Editorial — New overpasses are on the way
Soon, there will be three.
Three construction sites, that is, all part of a massive project to build overpasses over the busy rail line through Langley that links Deltaport to the main Canadian railway network.
Langley Township council learned on Monday that construction work on the 232 Street overpass will begin in July. Work is well underway on the Mufford Overpass, which will take some (but not all) traffic moving through the heart of Langley’s commercial area over the tracks.
Also underway, but very slowly thus far, is work on the triple overpass that will link Willowbrook Drive to 192 Street in Surrey.
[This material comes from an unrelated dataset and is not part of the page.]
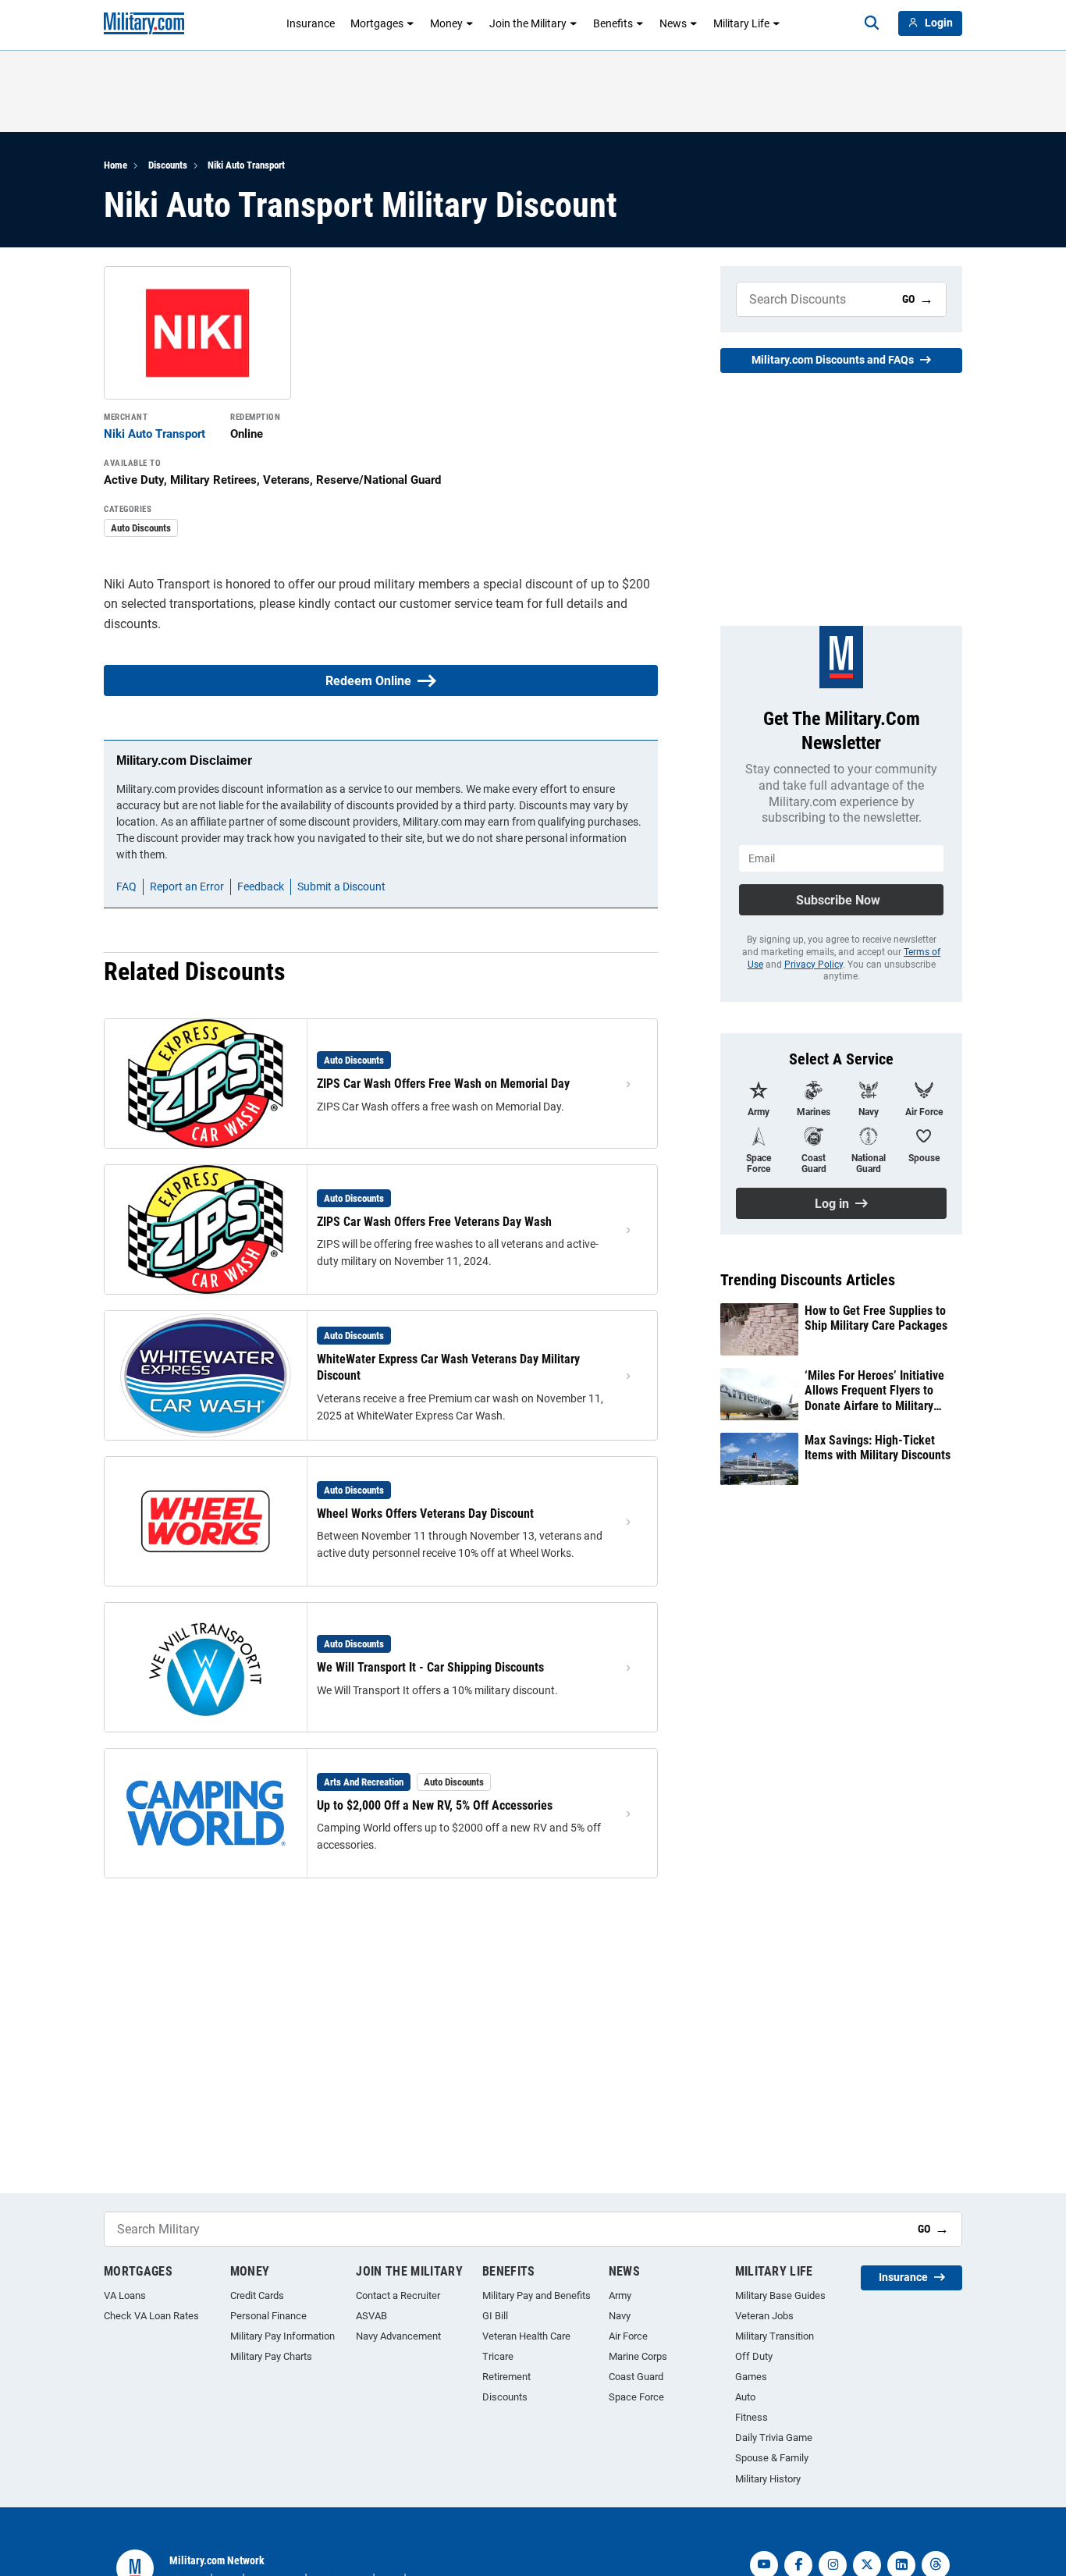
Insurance (310, 23)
That will involve an overpass over the Langley Bypass and the tracks on the 196 Street alignment; another on 54 Avenue and a third one on 192 Street.
All of these overpasses are partially funded by the federal and provincial governments, TransLink, the railways and Port Metro Vancouver. Thus Langley residents are receiving a benefit that, thankfully, is funded from more than just property taxes.
This is as it should be. The port is the busiest in Canada, and as such benefits the entire country. It creates many jobs, not just in the Lower Mainland, but across Canada. The railways and the port benefit tremendously from additional overpasses, as this eliminates much of the risk that is inherent at level crossings.
Langley residents will also benefit from an advanced warning system which will involve a series of signs on major streets in the Township and City. These will advise residents that a train is expected soon, and suggest that they use overpasses to avoid getting trapped in a traffic jam.
All of these measures will ease the congestion that occurs whenever a train passes through Langley. However, there is still the need for an overpass on the Langley Bypass, so that Highway 10 traffic can get through Langley efficiently.
Highway 10 is a provincial highway and serves a lot of visitors to B.C., and people from other parts of the province. Signs along Highway 1 suggest that it is the best route to the Vancouver Airport and the Tsawwassen ferry terminal.
Traffic on that highway should not be delayed by trains, and signs telling of approaching trains won’t help too many visitors who are unfamiliar with the local street system.
The province needs to make this overpass a high priority.